-- WRITTEN TASK A --
In the passage about analytical tools for Newton and Swinburne, rewrite the paragraph beginning "Among Swinburne's works are" as a shorter list that keeps its main facts.
-- WRITTEN TASK B --
According to the passage about analytical tools for Newton and Swinburne, what do LSA methods use to uncover hidden layers of structure in a body of information?
-- WRITTEN TASK C --
Go on with the passage about analytical tools for Newton and Swinburne, starting right after its final sentence.
begin DOCUMENT TEXT
We have developed a working suite of analytical tools that support effective real-time investigation of the semantics and structure of the corpus. Data from our analytical tools is fed into another suite of tools, the Network Workbench (http://nwb.slis.indiana.edu/), to produce meaningful visualizations that help the user to comprehend the breadth of the materials and their interconnections.

Newman has already used the tools to demonstrate the order of composition of significant parts of Portsmouth MSS. 3973 and 3975, two of Newton’s most important notebooks recording his alchemical experiments performed at Cambridge.

While the tools are being designed primarily for the analysis of alchemical language in Newton's alchemical corpus, we of course hope the tools will be useful in analyzing documents from other disciplines, and so we are also applying these tools to a significant corpus of literary documents by Swinburne.

Among Swinburne's works are six volumes of collected poems, five volumes of collected tragedies, and a number of volumes of prose literary criticism. The style, vocabulary and structures of Swinburne's 19th-century literary works are obviously quite different from Newton's 17th-century scientific texts. Furthermore, Swinburne's prose criticism is very distinct—in style, vocabulary, and structure—from his poetry. An earlier effort from The Swinburne Project, reported on at last year's conference, focused on thematic networks in Swinburne's 1880 volume Songs of the Springtides. Many instances of networked themes were found by simple keyword searching. More elusive instances were identified by traditional methods of close reading, study, and analysis. We are exploring whether our computational tools are successful at locating some of these more elusive instances of previously identified themes and whether the tools can identify clusters that suggest additional themes and streams of meaning.

Our poster and real-time demonstration of the tools will present our results thus far with the Newton and Swinburne projects.

Methods and Results
We have found that Latent Semantic Analysis (LSA) is very effective for discovering the semantic structure and organization of Newton’s alchemical corpus. LSA methods use singular-value decomposition (SVD) to uncover hidden layers of structure in a body of information and make it possible to capture and expose similarities and dissimilarities across an entire corpus with a single set of operations.

LSA technologies were discussed in the literature in the early 1990s primarily in the context of information retrieval. That was a problem because LSA methods for formulating and executing freeform user queries over growing datasets are less effective than other methods based on Bayesian modeling like Latent Dirichlet Allocation (LDA), Topic Analysis, and Latent Profile Analysis, which superseded LSA after 2003. Many who follow the current literature regard LSA as an old and limited technology. But the goals of close study and analysis are often distinct from the goals of information retrieval, and there is little useful literature on the use of SVD and LSA for actual text analysis beyond a report produced by a team at Sandia National Laboratories in September 2010.
end DOCUMENT TEXT
begin DATASET EXCERPT
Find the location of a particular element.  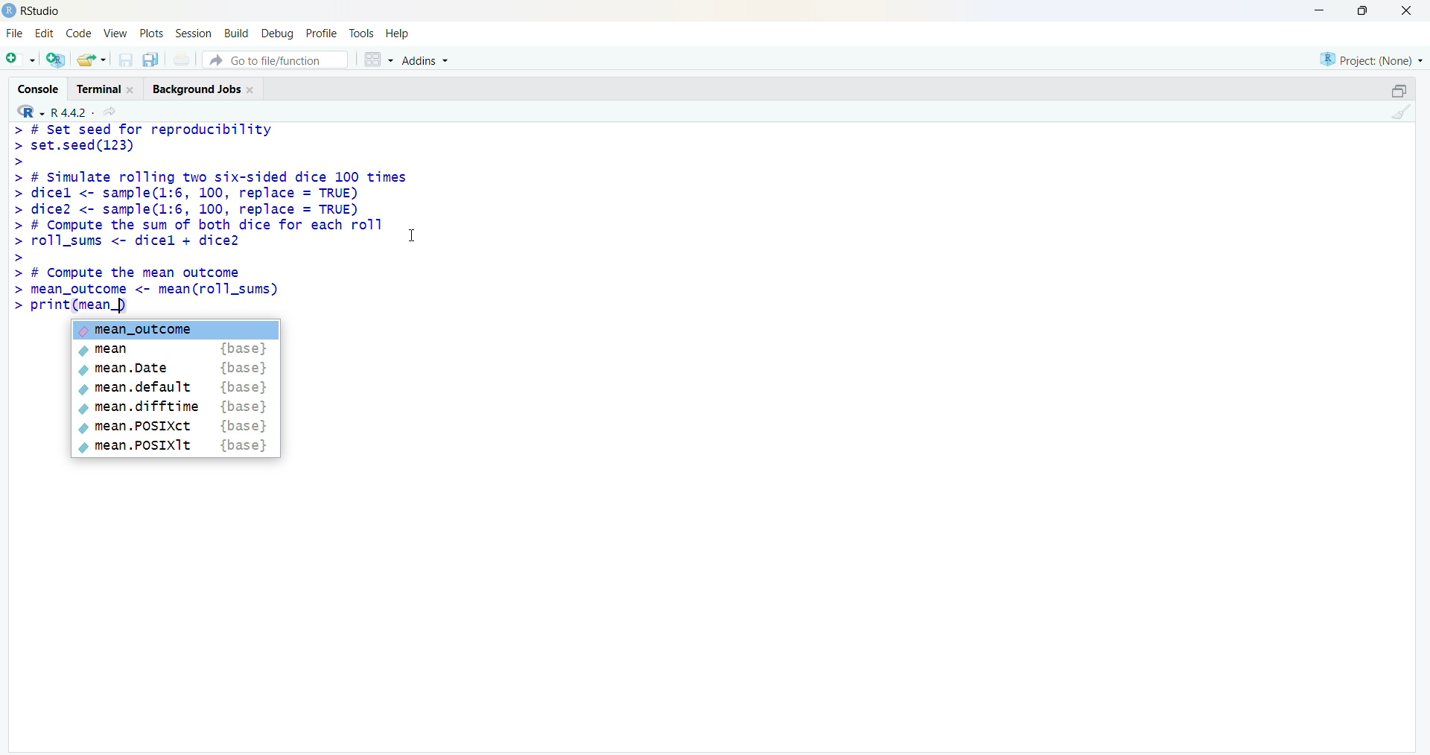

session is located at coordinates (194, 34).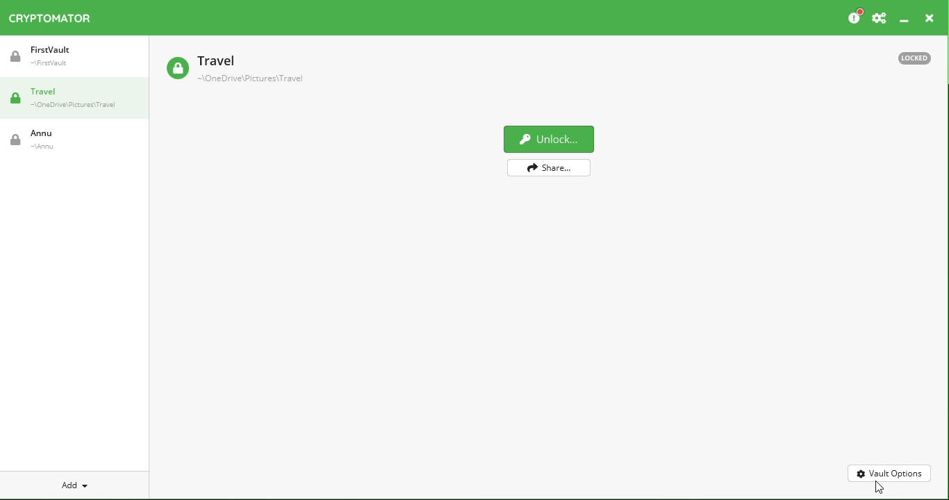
end DATASET EXCERPT
-- WRITTEN ANSWER A --
- Swinburne's works include six volumes of collected poems, five volumes of collected tragedies, and several volumes of prose literary criticism.
- His 19th-century literary works differ greatly in style, vocabulary and structure from Newton's 17th-century scientific texts.
- His prose criticism is also very different from his poetry.
- An earlier effort from The Swinburne Project studied thematic networks in his 1880 volume Songs of the Springtides.
- Simple keyword searching found many linked themes. Close reading, study and analysis found the harder-to-spot ones.
- The team is testing whether the computational tools can find those harder-to-spot themes and point to clusters that suggest new themes and streams of meaning.

-- WRITTEN ANSWER B --
Singular-value decomposition (SVD).

-- WRITTEN ANSWER C --
For our purposes, methods like LDA and LPA, which are based on identifying k-dimensional patterns from one set of document to the next and strategically neglecting what is not pertinent to those dimensions, are less useful for text analysis than methods that explicitly capture and model all relations between all words and document chunks in corpora. SVD and LSA do that very well.

Our research plan includes collocational analysis of the Newton manuscripts (almost a millions word of English, Latin, and French), and we are collaborating with IU computational linguist Sandra Kübler to do part-of-speech markup, lemmatization, and sentence parsing. As part of that effort, we have been varying the size of our LSA document chunks downward from 1000 words to 250 and 100, approaching the sentence level where the distinction between “bag-of- words” approaches and syntax-based methods tends to vanish for practical purposes and the two can be welded in combined operations.

We have created web-based components that generate comprehensive lists of correlated results based upon user-selected documents, document fragments, or word. In the case of document-fragment queries, the user can select any pair of correlated fragments and view them side by side. (See Figure 1)

Figure 1: Screen capture of user component showing a side-by-side view of two brief fragments from Portsmouth Add. MS. 3973, f. 19r, and Add. MS. 3975, f.77r: The yellow color and red dots indicate shared vocabulary and passages.

Full Size Image

Strongly correlated fragments (those correlating at 0.7 and above on a scale ranging between -1.0 and 1.0) almost always share long phrases and sentences. The method is robust enough to detect paraphrases too. One SVD calculation detects and maps all the passages in that large, arcane corpus which share vocabulary, phrases, and ideas, saving investigators considerable time in working through those texts and revealing correlations that might otherwise escape notice.

A useful way to present SVD results for interpretation is to graph them as networks—the document chunks or the terms are graphed as nodes and the cosine similarities or correlations between them as edges. Our tools make network graph files for use in the Network Workbench (NWB) tool developed by our colleague Katy Börner’s team at Indiana University. (See Figure 2)

Figure 2: Sample network graph of relations between a small number of correlated fragments in Keynes MS. 41, Dibner MS. 1070A, Yahuda MS. 259, Babson MS. 417, and Royal Society M/M/6/5.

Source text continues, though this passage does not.